30 March 2015
An unusual and very exciting form of carbon - that can be created by drawing on paper - looks to hold the key to real-time, high throughput DNA sequencing, a technique that would revolutionise medical research and testing.
Led by Dr Jiri Cervenka and PhD candidate Nikolai Dontschuk from the University of Melbourne, the study also included scientists from the Australian Synchrotron and La Trobe University and is published in Nature Communications.
The Australian researchers have shown that graphene - a one-atom thick sheet of hexagonally arranged carbon, shaped like chicken wire - can detect the four nucleobases that make up DNA (cytosine, guanine, adenine and thymine).
A unique combination of the four nucleobases makes up the individual DNA sequence of a gene. Currently, DNA sequencing is a fundamental tool for medical diagnostics, forensic testing and medical and biological research.
The use of graphene to electrically sequence DNA promises to improve the speed, throughput, reliability and accuracy whilst reducing the price compared to current techniques said Nikolai Dontschuk from the University of Melbourne.
“We found that each nucleobase influenced the electronic structure of graphene in a measurably different way,” said Mr Dontschuk.
“When used in conjunction with a nanopore (a tiny hole), a single DNA molecule would pass through the graphene-based electrical sensor - like a single string of beads passing through one section of tiny chicken wire- enabling real-time, high-throughput sequencing of a single DNA molecule.”

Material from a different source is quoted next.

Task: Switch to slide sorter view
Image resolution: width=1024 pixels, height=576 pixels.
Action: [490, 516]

The research team conducted the first experiments to combine in situ electrical measurements of graphene-based field effect transistors (GFET) with photoemission spectroscopy at the soft x-ray spectroscopy beamline at the Synchrotron.

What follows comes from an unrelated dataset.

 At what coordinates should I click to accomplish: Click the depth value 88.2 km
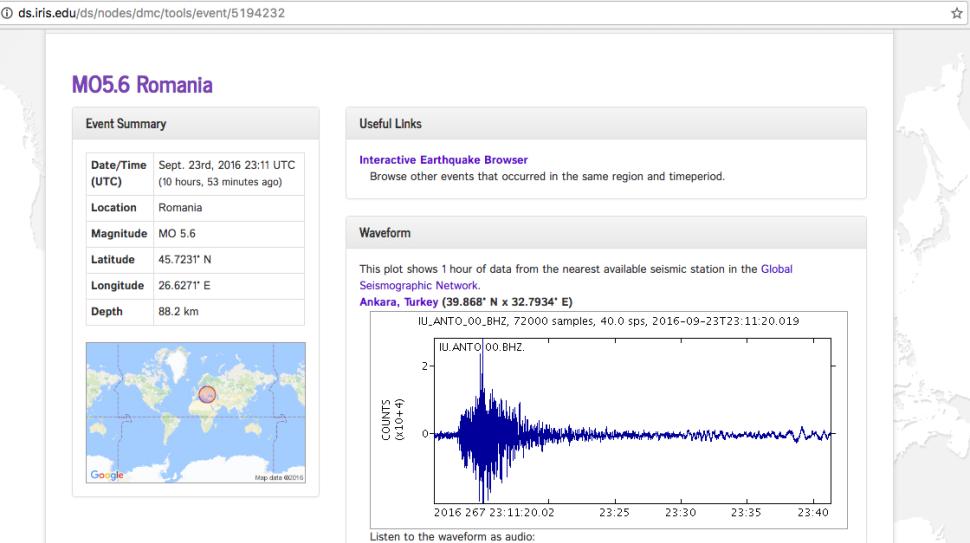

After comparing the experimental and synchrotron results, the team predicted that single-molecule sensing of guanine, cytosine and thymine by bulk graphene devices could be achieved.
Notes on graphene
Graphene is the world’s first two-dimensional material, with each sheet composed of single layers of carbon. When these are stacked together they make graphite, which is found in drawing pencils. When drawing with a pencil, pieces of graphite peel off, sometimes leaving behind a layer that is one single atom thick, which is graphene.
Although graphene had been studied as a theoretical structure for some decades, it wasn’t officially discovered until 2004, when Andre Geim and Konstantin Novoselov reported they had prepared stable graphene in sufficient quantities to perform analytical measurements.
Their novel preparation method involved using adhesive tape to separate sections of graphite into thinner and thinner layers, which they then transferred to silicon wafers. For their efforts, Geim and Novoselov were awarded the Nobel Prize in Physics 2010.